━━━━━ Okuma Metni
Gülhan Ünal'ın köşe yazısı

Sevgili okurlarım, önce yediklerimizin çene eklemini nasıl bozabileceğiyle başlayalım. İzlediğimiz belgeselleri hatırlayalım: Bir aslan avını yerken bir parça ısırır, dişleriyle parçalar, koparır ve yutar. Bir inek ise yiyeceğini ısırır, dişleriyle küçük parçalar haline getirene kadar öğütür ve yutar. Peki, insanlar? Dişlerimiz parçalayıcı mı, yoksa öğütücü mü? Çene yapımız hangi beslenme türüne daha uygun?

ET SEVENLER BURAYA…

Yemekte biftek var, hem de orta veya az pişmiş… Çatalı bifteğe batırıp bıçak kullanmadan doğrudan ağzımıza götürdüğümüzü hayal edelim. Isırıyoruz, dişlerimizle parçalamaya çalışıyoruz. Biraz çekiştiriyoruz, koparıyoruz ve çiğniyoruz… Bir sağa, bir sola atıyoruz.
━━━━━━━━━━
__Alıştırmalar__:
[a] Köşe yazısına göre bir aslanın avını yerken yaptığı eylemleri metindeki sırayla yazın.
[b] Köşe yazısında "Gülhan Ünal'ın köşe" sözlerinden "bir sola atıyoruz." sözlerine kadar uzanan bölümün tamamını olduğu gibi aktarın.
Yanıtlarınızı yalnızca köşe yazısına dayandırın.
━━━━━ Sunulan Veriler
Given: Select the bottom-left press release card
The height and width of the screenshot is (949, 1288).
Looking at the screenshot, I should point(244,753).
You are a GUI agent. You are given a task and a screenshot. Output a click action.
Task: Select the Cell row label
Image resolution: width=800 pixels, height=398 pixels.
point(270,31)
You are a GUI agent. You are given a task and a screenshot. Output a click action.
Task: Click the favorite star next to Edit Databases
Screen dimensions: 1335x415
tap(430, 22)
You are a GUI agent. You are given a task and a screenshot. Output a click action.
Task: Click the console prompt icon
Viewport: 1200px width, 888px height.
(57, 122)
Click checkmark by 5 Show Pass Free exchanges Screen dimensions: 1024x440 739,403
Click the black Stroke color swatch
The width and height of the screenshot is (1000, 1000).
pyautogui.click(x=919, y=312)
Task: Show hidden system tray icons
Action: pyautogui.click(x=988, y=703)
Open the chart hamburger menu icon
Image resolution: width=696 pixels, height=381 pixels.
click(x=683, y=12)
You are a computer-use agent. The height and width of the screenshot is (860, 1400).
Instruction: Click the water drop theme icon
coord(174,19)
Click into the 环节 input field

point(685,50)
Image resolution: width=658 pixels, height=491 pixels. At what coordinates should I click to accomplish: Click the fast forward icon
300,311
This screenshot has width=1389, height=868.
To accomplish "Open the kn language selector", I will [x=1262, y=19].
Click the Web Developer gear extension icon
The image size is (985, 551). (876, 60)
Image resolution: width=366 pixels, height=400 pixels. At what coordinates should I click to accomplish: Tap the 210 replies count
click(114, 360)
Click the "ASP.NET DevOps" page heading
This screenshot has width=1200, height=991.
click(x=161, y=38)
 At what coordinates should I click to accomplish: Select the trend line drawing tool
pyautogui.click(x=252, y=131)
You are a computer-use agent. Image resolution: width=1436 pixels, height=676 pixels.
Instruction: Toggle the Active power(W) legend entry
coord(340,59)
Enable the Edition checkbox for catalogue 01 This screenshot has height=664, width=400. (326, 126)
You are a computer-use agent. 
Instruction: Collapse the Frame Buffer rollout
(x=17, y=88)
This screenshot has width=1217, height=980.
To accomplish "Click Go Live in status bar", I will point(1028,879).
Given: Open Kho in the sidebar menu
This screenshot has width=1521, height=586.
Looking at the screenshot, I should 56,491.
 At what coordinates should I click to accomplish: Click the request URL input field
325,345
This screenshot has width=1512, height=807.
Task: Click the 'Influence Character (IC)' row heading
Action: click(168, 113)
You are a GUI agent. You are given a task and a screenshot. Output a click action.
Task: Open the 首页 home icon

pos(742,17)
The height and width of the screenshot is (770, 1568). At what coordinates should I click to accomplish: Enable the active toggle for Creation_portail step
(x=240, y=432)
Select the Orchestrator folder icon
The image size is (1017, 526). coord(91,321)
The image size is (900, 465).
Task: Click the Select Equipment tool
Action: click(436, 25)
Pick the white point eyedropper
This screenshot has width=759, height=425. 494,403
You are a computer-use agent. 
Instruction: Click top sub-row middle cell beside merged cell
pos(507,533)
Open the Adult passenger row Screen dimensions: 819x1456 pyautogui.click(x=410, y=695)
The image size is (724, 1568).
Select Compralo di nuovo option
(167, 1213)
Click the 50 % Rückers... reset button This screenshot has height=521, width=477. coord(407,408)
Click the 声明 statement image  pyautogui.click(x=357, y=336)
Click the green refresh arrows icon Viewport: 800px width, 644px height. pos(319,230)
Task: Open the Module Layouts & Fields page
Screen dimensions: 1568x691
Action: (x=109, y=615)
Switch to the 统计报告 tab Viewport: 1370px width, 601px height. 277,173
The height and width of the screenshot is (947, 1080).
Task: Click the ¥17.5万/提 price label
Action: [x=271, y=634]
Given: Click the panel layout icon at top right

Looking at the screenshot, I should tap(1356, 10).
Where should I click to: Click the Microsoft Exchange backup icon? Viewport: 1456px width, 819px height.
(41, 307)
━━━━━━━━━━
__Cevap Anahtarı__:
[a] ısırır, dişleriyle parçalar, koparır, yutar

[b]
Gülhan Ünal'ın köşe yazısı

Sevgili okurlarım, önce yediklerimizin çene eklemini nasıl bozabileceğiyle başlayalım. İzlediğimiz belgeselleri hatırlayalım: Bir aslan avını yerken bir parça ısırır, dişleriyle parçalar, koparır ve yutar. Bir inek ise yiyeceğini ısırır, dişleriyle küçük parçalar haline getirene kadar öğütür ve yutar. Peki, insanlar? Dişlerimiz parçalayıcı mı, yoksa öğütücü mü? Çene yapımız hangi beslenme türüne daha uygun?

ET SEVENLER BURAYA…

Yemekte biftek var, hem de orta veya az pişmiş… Çatalı bifteğe batırıp bıçak kullanmadan doğrudan ağzımıza götürdüğümüzü hayal edelim. Isırıyoruz, dişlerimizle parçalamaya çalışıyoruz. Biraz çekiştiriyoruz, koparıyoruz ve çiğniyoruz… Bir sağa, bir sola atıyoruz.